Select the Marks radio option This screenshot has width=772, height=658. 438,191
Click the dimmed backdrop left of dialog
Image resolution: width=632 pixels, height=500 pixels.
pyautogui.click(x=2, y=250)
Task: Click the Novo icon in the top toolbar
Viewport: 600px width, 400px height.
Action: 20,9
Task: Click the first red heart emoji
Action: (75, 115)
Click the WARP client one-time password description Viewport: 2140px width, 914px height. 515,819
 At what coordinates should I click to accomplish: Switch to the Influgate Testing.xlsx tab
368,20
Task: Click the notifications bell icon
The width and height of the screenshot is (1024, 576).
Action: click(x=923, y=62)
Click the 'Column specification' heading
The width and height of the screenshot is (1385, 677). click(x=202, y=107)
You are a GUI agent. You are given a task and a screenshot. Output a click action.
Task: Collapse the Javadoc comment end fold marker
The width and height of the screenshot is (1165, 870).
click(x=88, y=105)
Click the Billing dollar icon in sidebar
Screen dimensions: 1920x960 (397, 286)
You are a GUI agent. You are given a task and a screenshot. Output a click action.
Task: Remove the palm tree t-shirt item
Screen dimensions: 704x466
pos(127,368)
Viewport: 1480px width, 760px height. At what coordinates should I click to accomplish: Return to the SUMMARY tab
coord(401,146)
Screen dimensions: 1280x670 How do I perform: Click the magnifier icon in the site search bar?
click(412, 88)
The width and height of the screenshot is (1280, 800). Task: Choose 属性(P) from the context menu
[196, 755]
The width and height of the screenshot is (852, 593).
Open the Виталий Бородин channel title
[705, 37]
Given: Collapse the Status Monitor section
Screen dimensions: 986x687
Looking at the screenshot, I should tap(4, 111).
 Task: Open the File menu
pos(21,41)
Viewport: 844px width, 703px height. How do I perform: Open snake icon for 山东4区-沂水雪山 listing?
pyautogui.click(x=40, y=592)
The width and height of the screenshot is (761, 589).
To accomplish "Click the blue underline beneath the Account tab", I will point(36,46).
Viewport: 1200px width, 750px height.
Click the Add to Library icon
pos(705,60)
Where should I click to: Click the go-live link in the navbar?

•••••

- **TASK**:
Write out only the lines that run from the line containing "Click the dimmed backdrop left of dialog" through the line containing "Click the WARP", both included, exactly as they appear above.

- **FINISHED EXERCISE**:
Click the dimmed backdrop left of dialog
Image resolution: width=632 pixels, height=500 pixels.
pyautogui.click(x=2, y=250)
Task: Click the Novo icon in the top toolbar
Viewport: 600px width, 400px height.
Action: 20,9
Task: Click the first red heart emoji
Action: (75, 115)
Click the WARP client one-time password description Viewport: 2140px width, 914px height. 515,819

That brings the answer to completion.